I especially remember the awful moment when we were supposed to jump from the starting block into the pool one after the other. To this day I can’t let myself tip down. Never became a competitive swimmer or lifeguard. Went swimming, diving anyway. It burned when I swam under the others with my eyes open and suddenly appeared at the end of the group.

More than 40 years later I dream of the Elbe swimming pool. I recognize her immediately. It is a light-flooded swimming scenario that takes place on two levels. Another transparent glass tub hangs over the 50-meter pool, again just as big. Suddenly I’m up there, swimming breaststroke and see through the thick pane how deep below me children are learning to swim, swimming their excited laps. The cheering shouts of the swimming instructors penetrate the high space where I am with a handful of swimmers, meanwhile floating on my back. It is wonderful.

Before a feeling of happiness can spread through me, I perceive a dark shadow approaching from the side. Eyeing underwater, I see a shark darting toward me with swinging motions. From the right, I only now notice that a second one is already close, just opening its mouth. I open my mouth too, wanting to scream. Look through the glass floor at the people below me, who happily carry on. My swimming buddies on the same level are gone and the sharks are with me at the same time.

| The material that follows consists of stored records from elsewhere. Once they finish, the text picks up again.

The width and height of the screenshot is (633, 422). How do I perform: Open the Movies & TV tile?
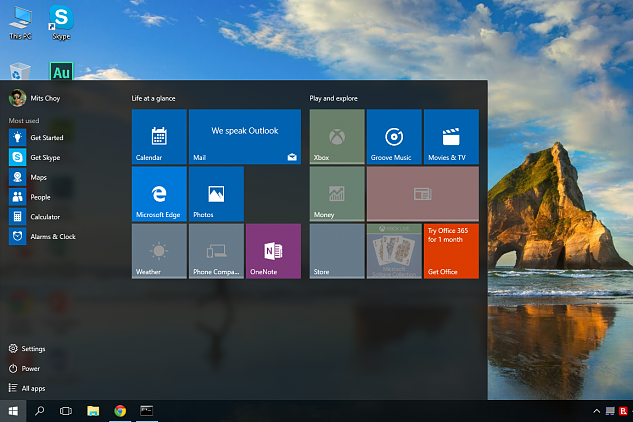[451, 137]
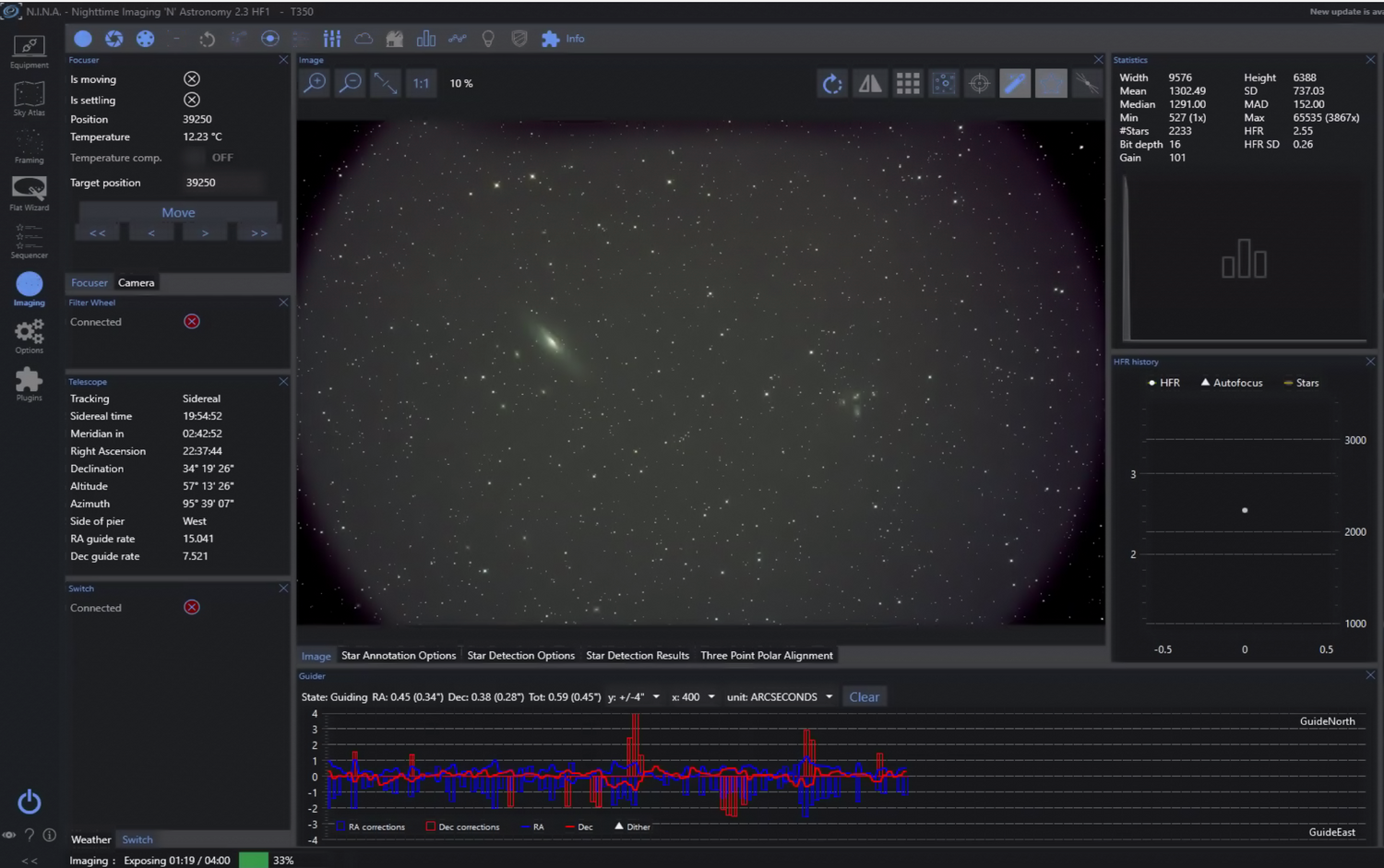Toggle the grid overlay in image toolbar
Screen dimensions: 1384x868
coord(907,84)
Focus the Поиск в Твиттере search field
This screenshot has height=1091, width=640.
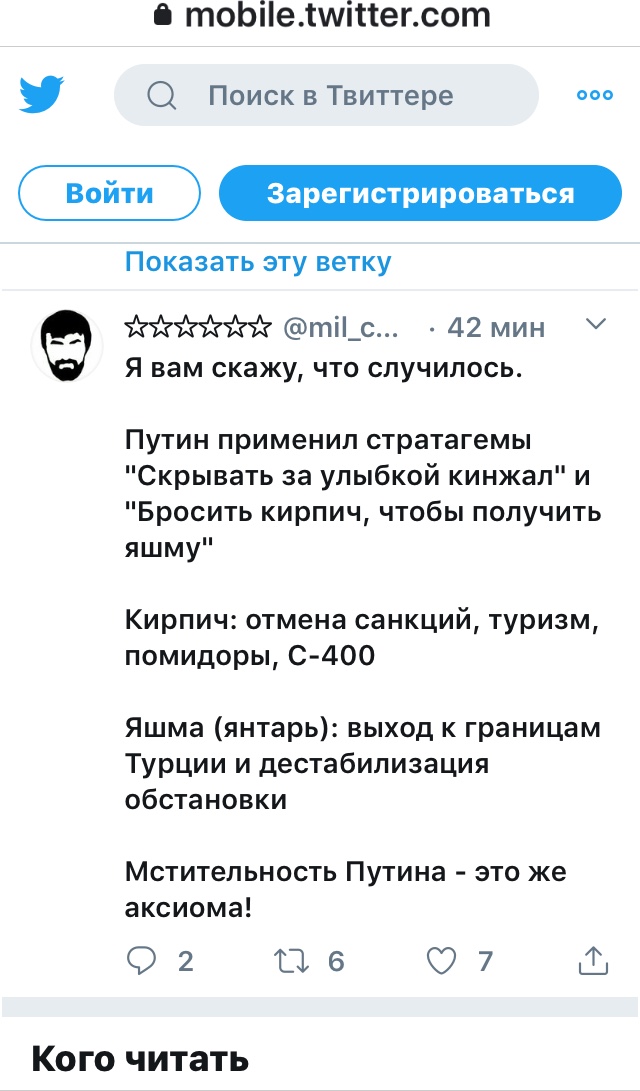330,96

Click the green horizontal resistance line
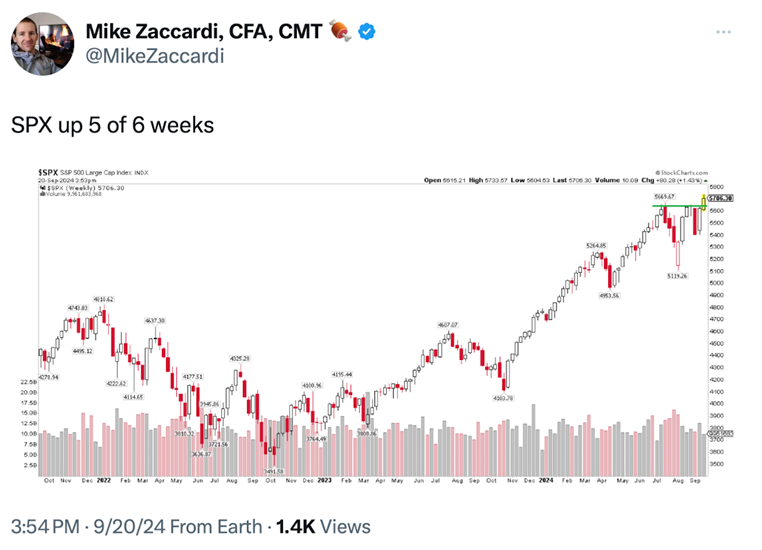click(680, 206)
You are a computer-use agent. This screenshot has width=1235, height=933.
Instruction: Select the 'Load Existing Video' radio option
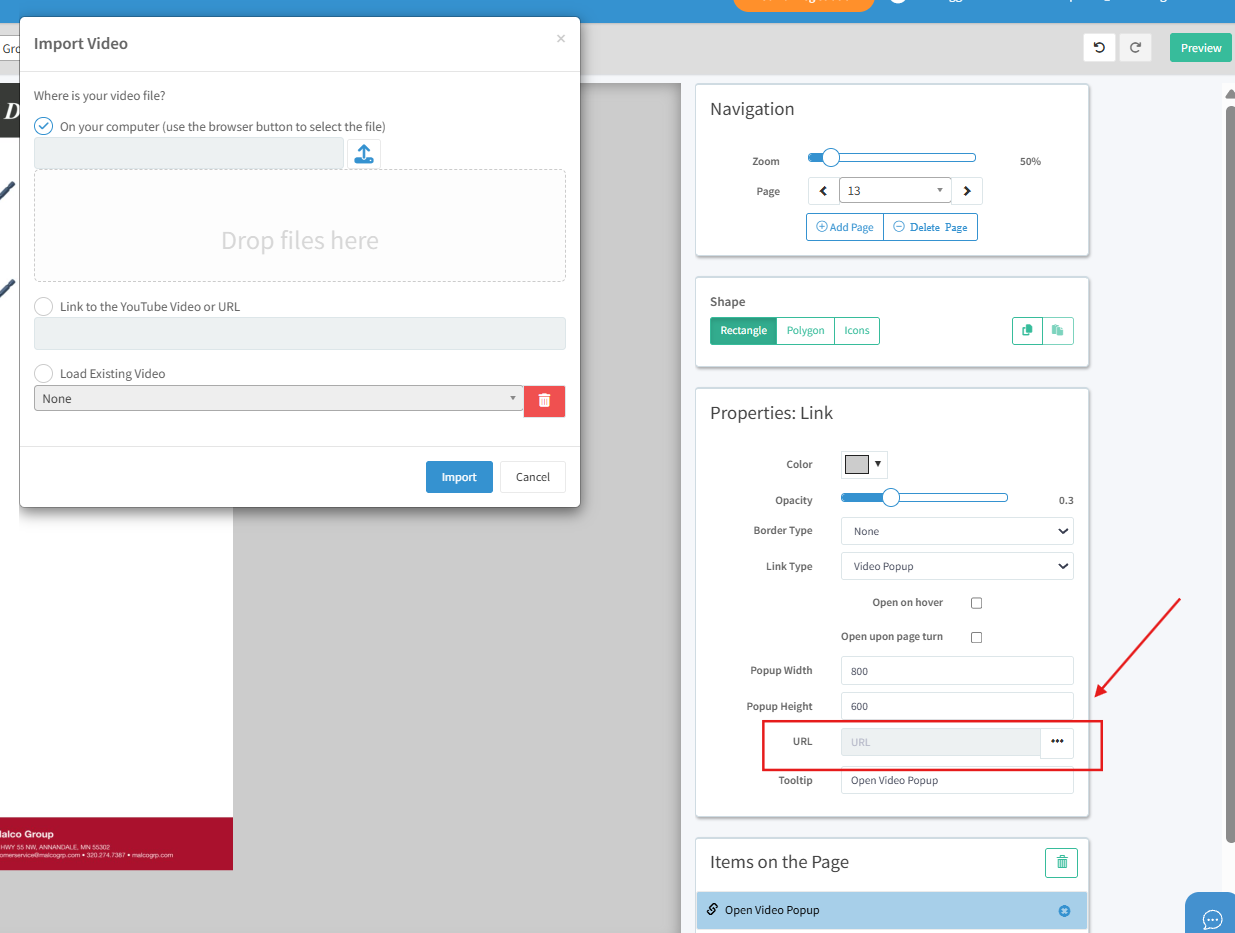tap(44, 373)
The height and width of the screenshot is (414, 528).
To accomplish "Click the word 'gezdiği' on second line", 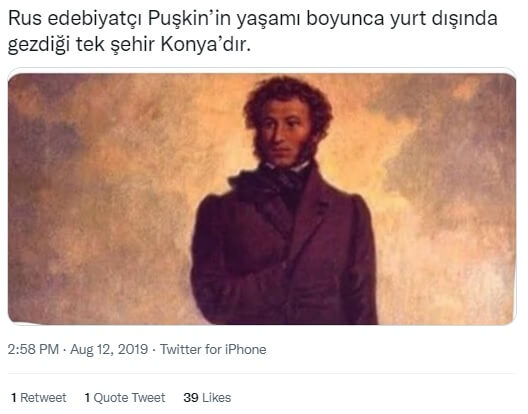I will [x=39, y=45].
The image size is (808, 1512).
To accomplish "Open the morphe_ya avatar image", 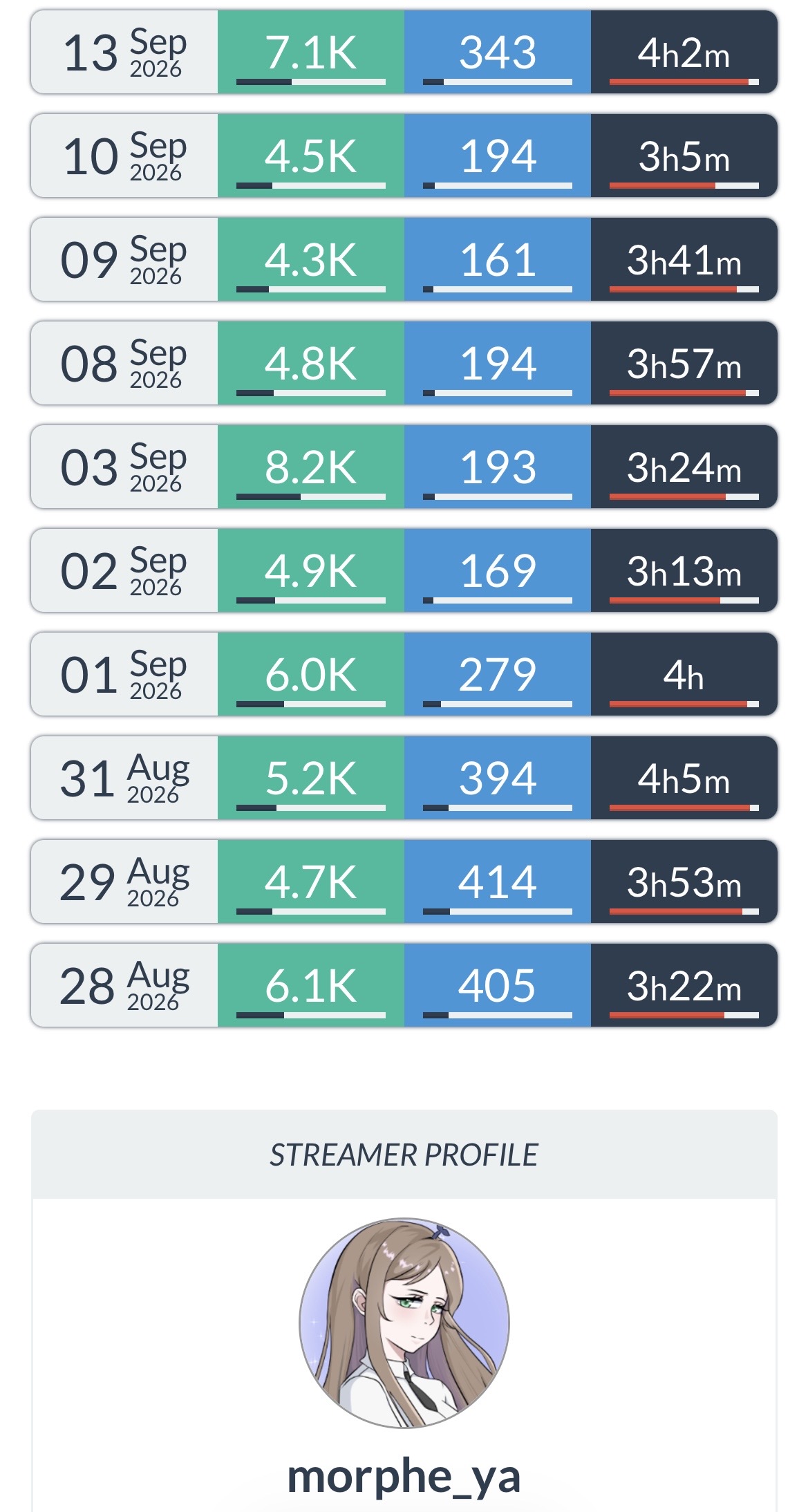I will 404,1323.
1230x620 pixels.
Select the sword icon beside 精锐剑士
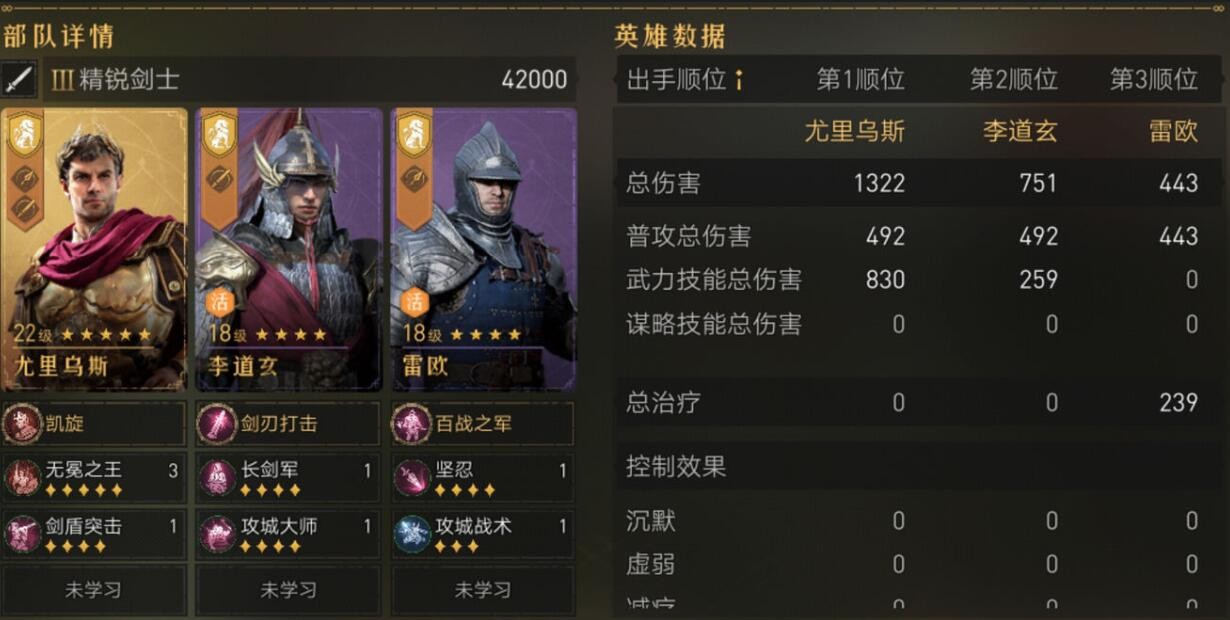(18, 77)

That has to be compared with reality, I think to myself, and when I recently visited my hometown, I entered the Elbe swimming pool. Everything is different and yet similar. At the beginning of the 2000s, the swimming pool was completely renovated and modernized. The swimmers from SC Magdeburg and the athletes from the water polo union train here, as I can see from the signs in the foyer. Changing in the basement, complicated route through a stairwell – suddenly I’m standing in the hall. It’s still large, the mosaic a little paler, and the mild winter light falls through the window front. The left side is separated for the athletes who are furrowing their lanes this week morning.

I choose the second from the right and start my 200 meter breaststroke. At the end of the pool I choke. Far below me, black beings roam the ground. One lies down, rolls happily on its back, another rolls forward. The third looks up while the fourth circles and waves its fins. Bubbles rise. Coughing on the groove, I see a man in the pool in front of the spectator stand, wearing a black diving suit and goggles, splashing in the water. He oversees the turmoil down there and helps the divers out when I’m done with my laps. They pack up, I read “Bördekapital Tauchgruppe” on their shirts. Everything is in order.

Later I’m sitting in the innards of the bath in the sauna and grinning, a woman asks: “It’s nice here, isn’t it?” Now: Yes.

You can read all the texts of our nd swimming column here.